Viacom Demands YouTube Remove Videos
AlHunt writes "According to the folks at PCWorld Viacom has publicly scolded YouTube for continuing to host throngs of Viacom videos without permission. They are demanding that over 100,000 of its clips be removed from the site. This includes content from Comedy Central (no more Daily Show), MTV, Nick at Nite, Nickelodeon, Paramount Pictures, and VH1. YouTube has acknowledged receiving a DMCA request from Viacom, and the article notes what a dire precedent this could be if Google can't reach an agreement with Viacom and its fellow IP holders."
You need to make deals with copywright holders to show/sell their product online. The hard part is negotiating deals with everyone, not just having a site that supports video.
God spoke to me.
Honestly, the reason I watch the Colbert Report is Youtube. If I hadn't seen Colbert at the White House Correspondents' Dinner, I might not watch the show. I mean, they should complain about full episodes, but if there's 3 minutes of Colbert or Stewart on there, it's just advertising to watch those shows.
...part of me wants to say "fuck 'em"
because someone will re-upload those clips whether Viacom likes it or not.
OTOH, I understand why GooTube doesn't want to piss off the big players in the media industry & will eventually compromise in one way or another.
[Fuck Beta]
o0t!
Viacom is just saying, "It's our content, give us what we want or you can't host it...pay to play suckers!!!". Fault them if you wish but they are well within their rights. Viacom is operating from a position of having the law behind them. Because of that, they get to dictate terms. If they don't like the offer they can tell YouTube to fuck off and die. Maybe the folks uploading the content are ultimately at fault for the copyright violations but YouTube has the responsibility for removing that material at Viacom's demand. Would you want your content out there for free if you could otherwise get paid for it?
I reserve the right to think for myself. Others' opinions are optional. Puppy on lap = typos...not illiteracy.
Our business model is to host content made by others and become fabulously wealthy. If you don't allow us to freely show the material you've paid for our bottom line will be negatively impacted.
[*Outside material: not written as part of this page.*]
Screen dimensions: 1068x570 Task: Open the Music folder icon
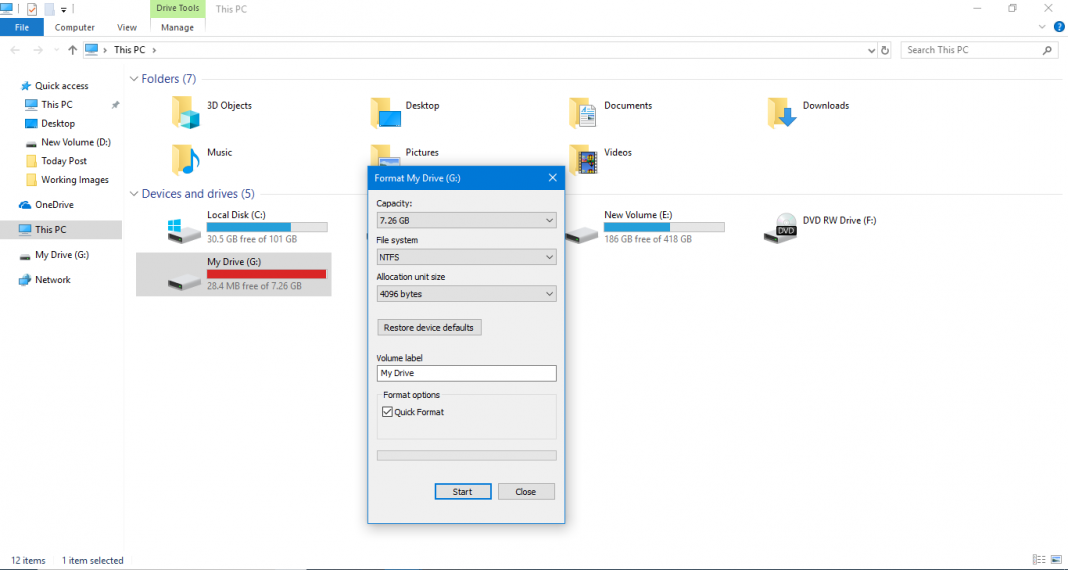tap(185, 159)
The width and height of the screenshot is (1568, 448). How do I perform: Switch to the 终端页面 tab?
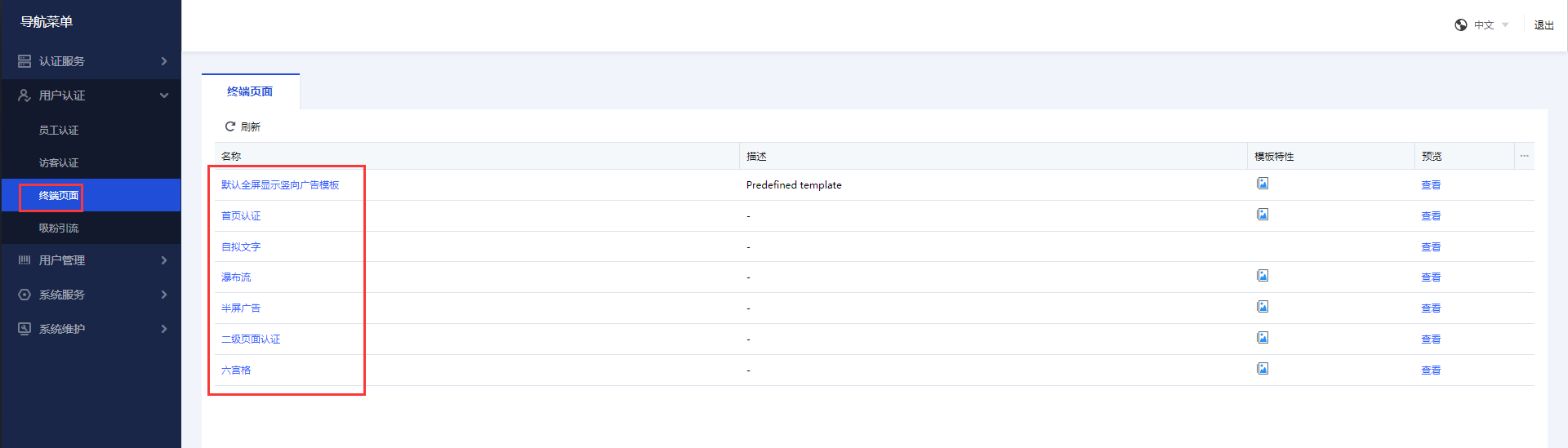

Please reconsider, for at least as long as it takes to sell our Google stock.
Sincerely,
YouTube
...Cagematch to the death! Two shall enter, one will leave!
With about 10 lines of perl you can rip down all of The Daily Show clips from the akamai servers
I wonder if the complaint will ever show up in the Chilling Effects clearinghouse list?
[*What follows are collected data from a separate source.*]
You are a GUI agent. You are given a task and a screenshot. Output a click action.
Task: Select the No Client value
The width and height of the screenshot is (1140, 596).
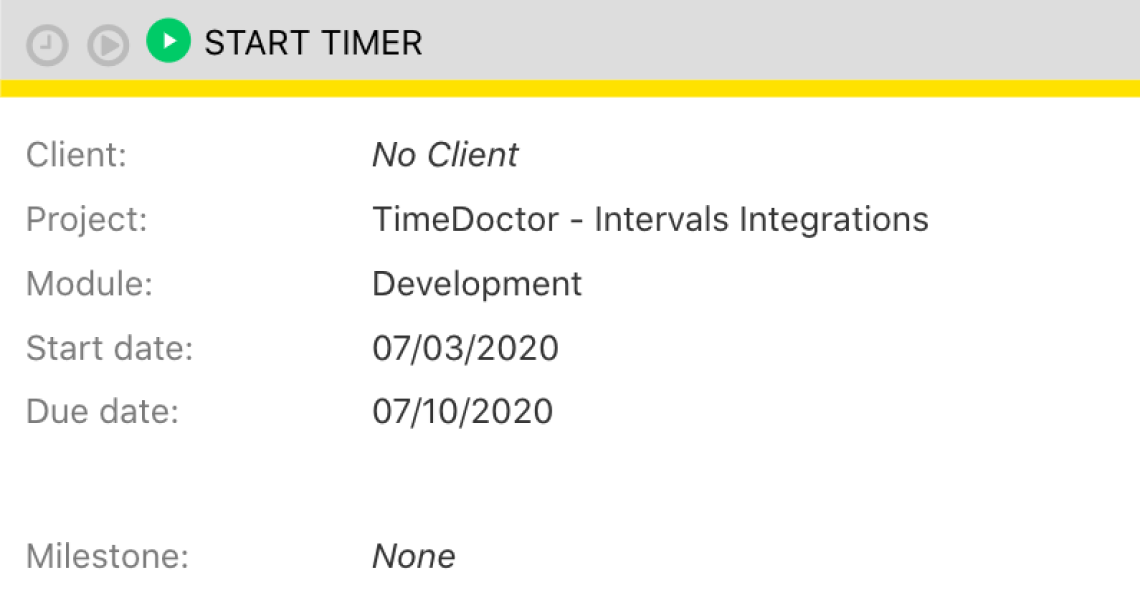[445, 155]
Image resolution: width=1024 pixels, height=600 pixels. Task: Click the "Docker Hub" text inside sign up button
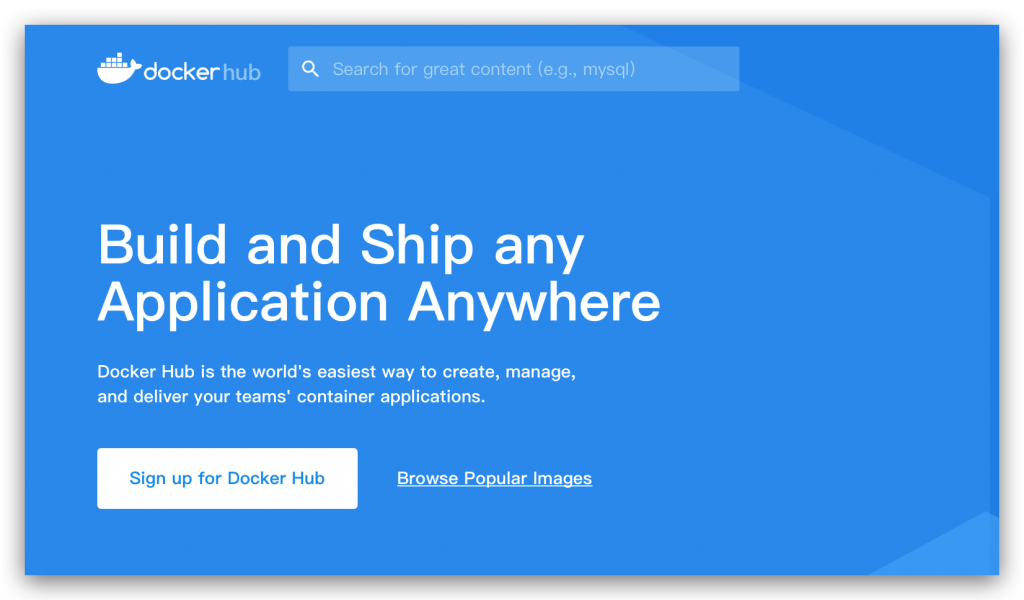[x=276, y=478]
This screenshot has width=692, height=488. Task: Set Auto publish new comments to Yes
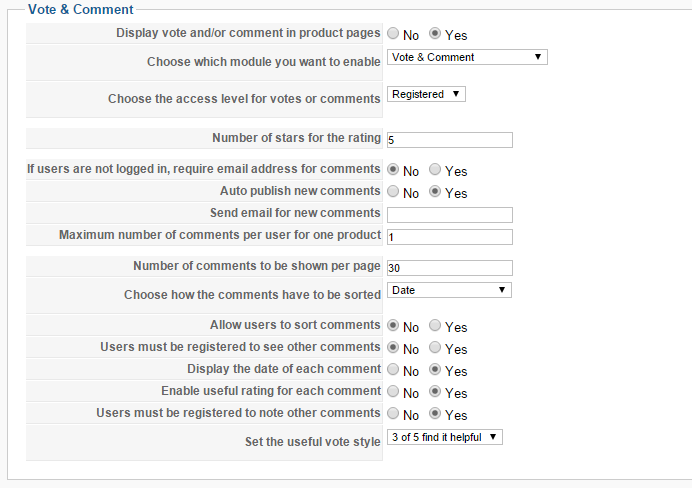click(435, 192)
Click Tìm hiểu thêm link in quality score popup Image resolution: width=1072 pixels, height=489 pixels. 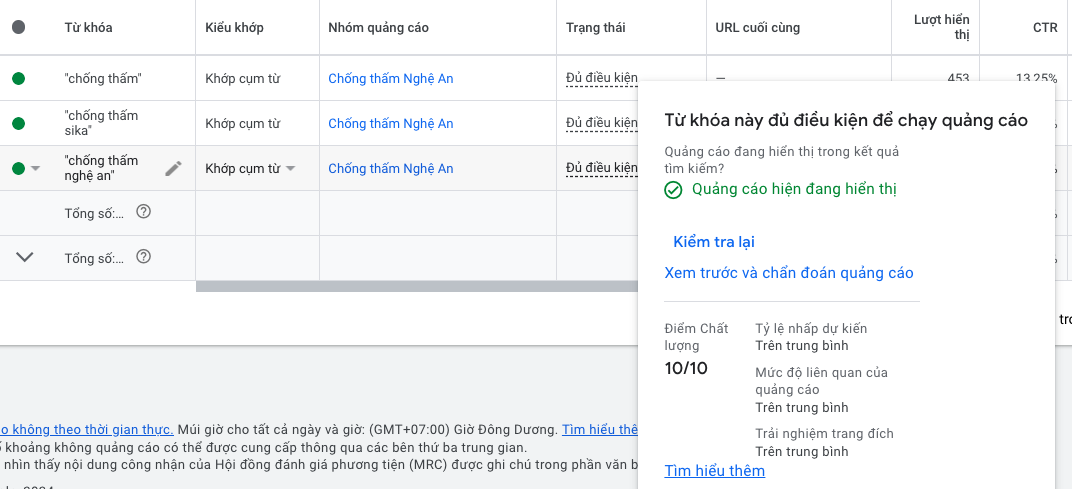pos(714,471)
One line blog. I hear that they're called Twitters now.
At least they didn't go Disney on YouTube and demand X dollars per every ten seconds of clip on the site.
This just means that you have to find and download a high quality version of the show that you want to watch. You can still get it for free, but you have to work a very little for it. It will only stop piracy committed by the very lazy or very stupid.
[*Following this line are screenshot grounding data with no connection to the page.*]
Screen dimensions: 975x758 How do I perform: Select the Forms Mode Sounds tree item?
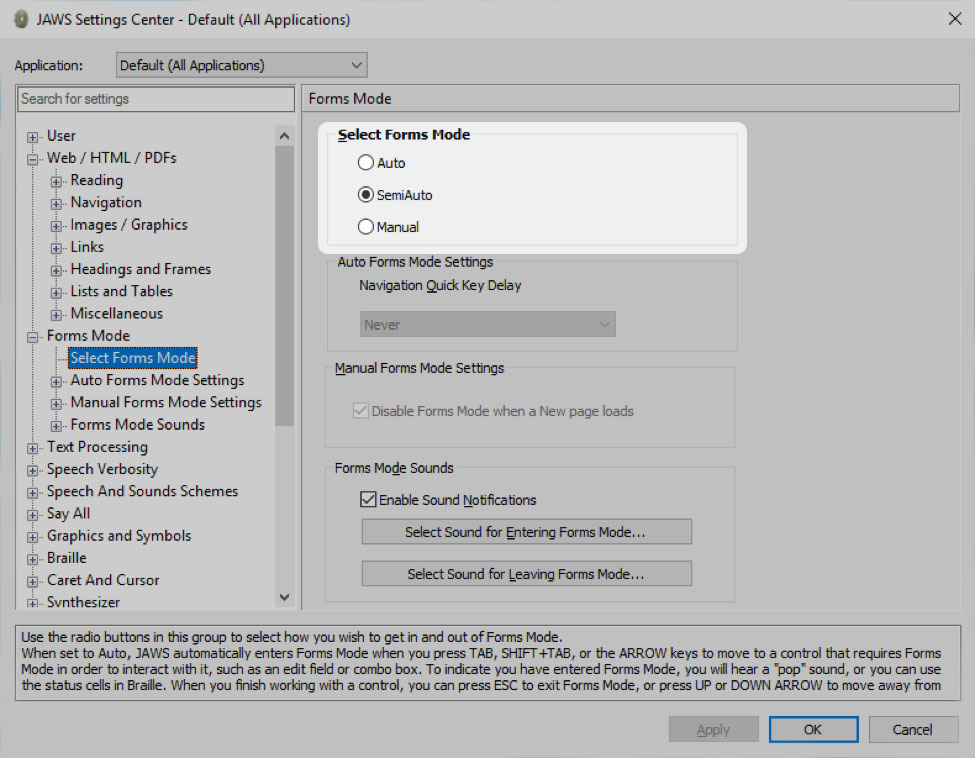(137, 425)
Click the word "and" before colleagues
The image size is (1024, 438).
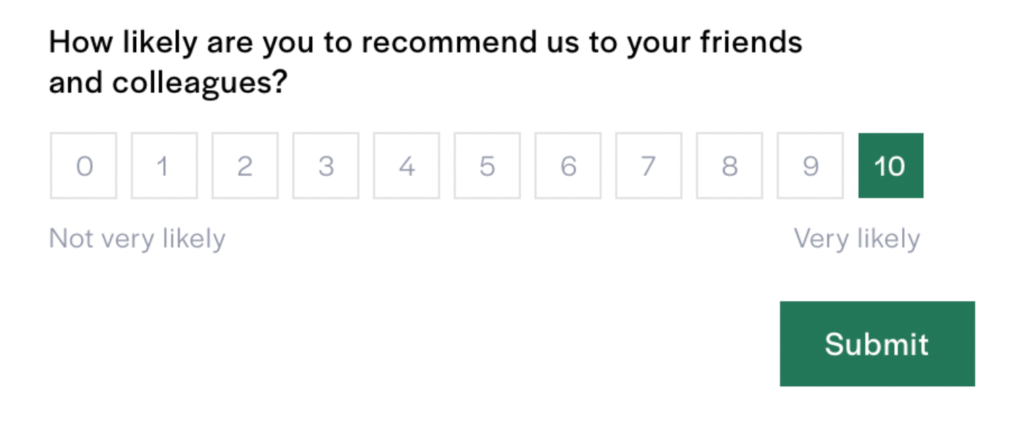[x=73, y=83]
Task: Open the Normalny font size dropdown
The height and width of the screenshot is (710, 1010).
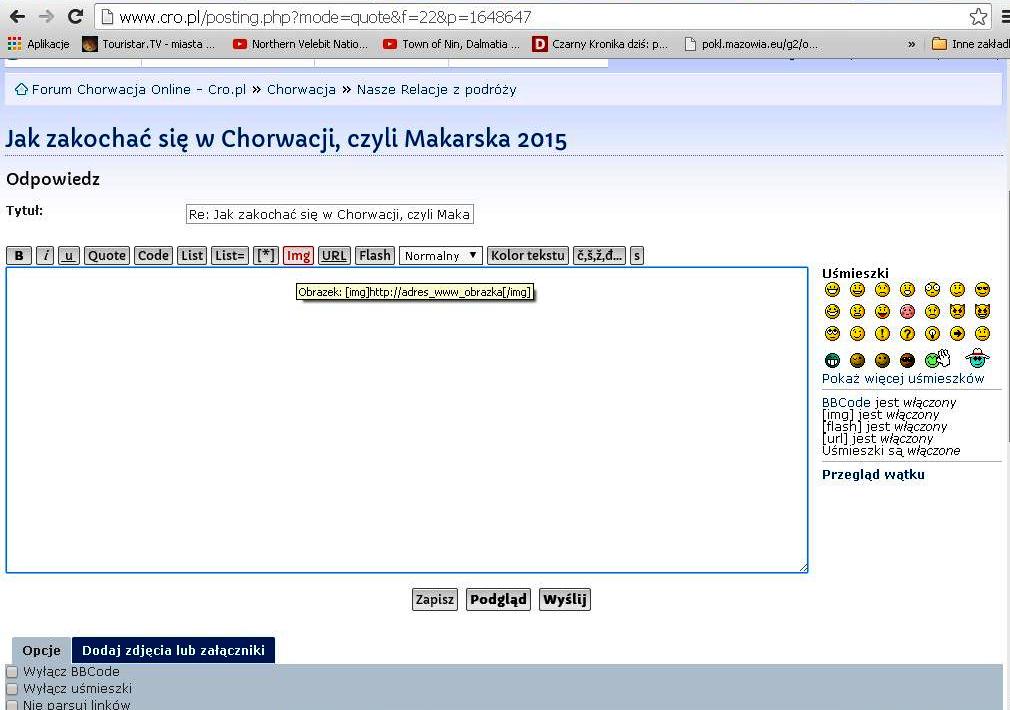Action: pos(440,256)
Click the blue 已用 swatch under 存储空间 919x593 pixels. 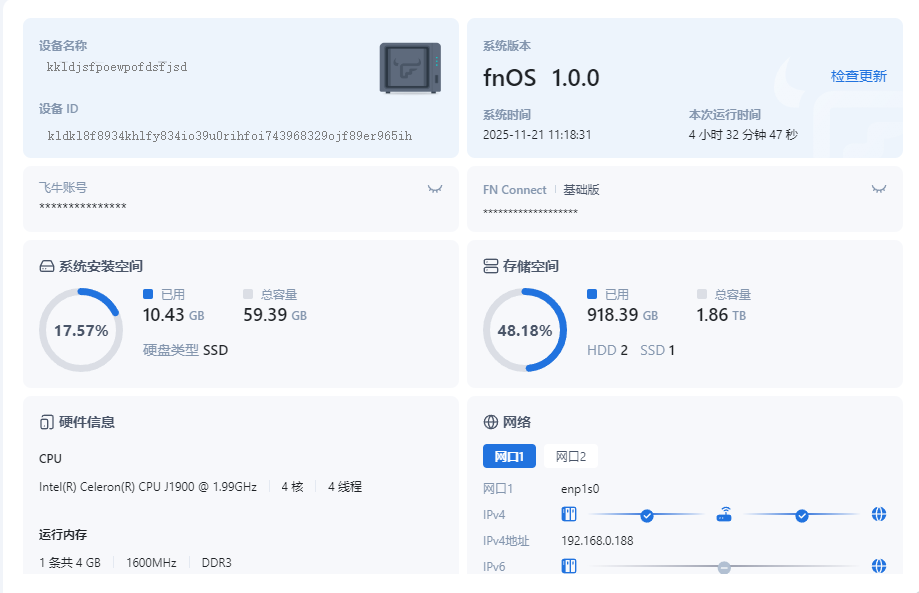coord(592,294)
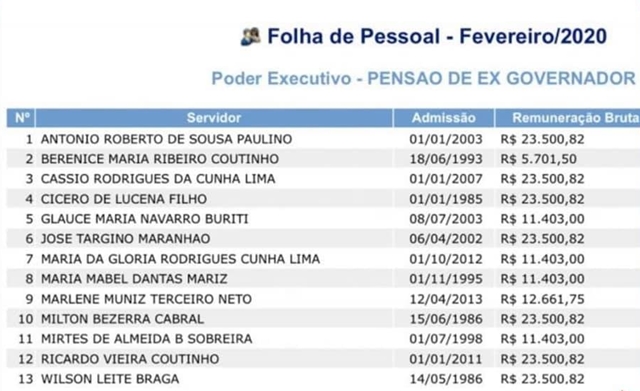640x391 pixels.
Task: Click name MILTON BEZERRA CABRAL
Action: (x=122, y=319)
This move helps keep YouTube pure. Only people who take a picture of themselves everyday for years will be permitted to post content. Until the RIAA/MPAA copyrights their faces. You thought that we would only get mandatory full body coverings with a totalitarian Islamic government. Wait until you have to wear a burqa to avoid copyright violations.
Actually you don't. The DMCA says that the user that upload the videos are the ones who may be breaching copyright. Online Service Providers such as YouTube have safe harbour from copyright liability provided that they remove content if and when they receive a take down notice from the copyright holder. What YouTube are doing is perfectly legal as it is.
Reaching agreement with the big media companies might make reduce YouTube's workload and reduce news stories such as this one. But it's absolutely not necessary.
Lots of content disappeared yesterday. A lot of it was Viacom stuff. I'm fully expecting more of my favorites to come up with "content removed" notices.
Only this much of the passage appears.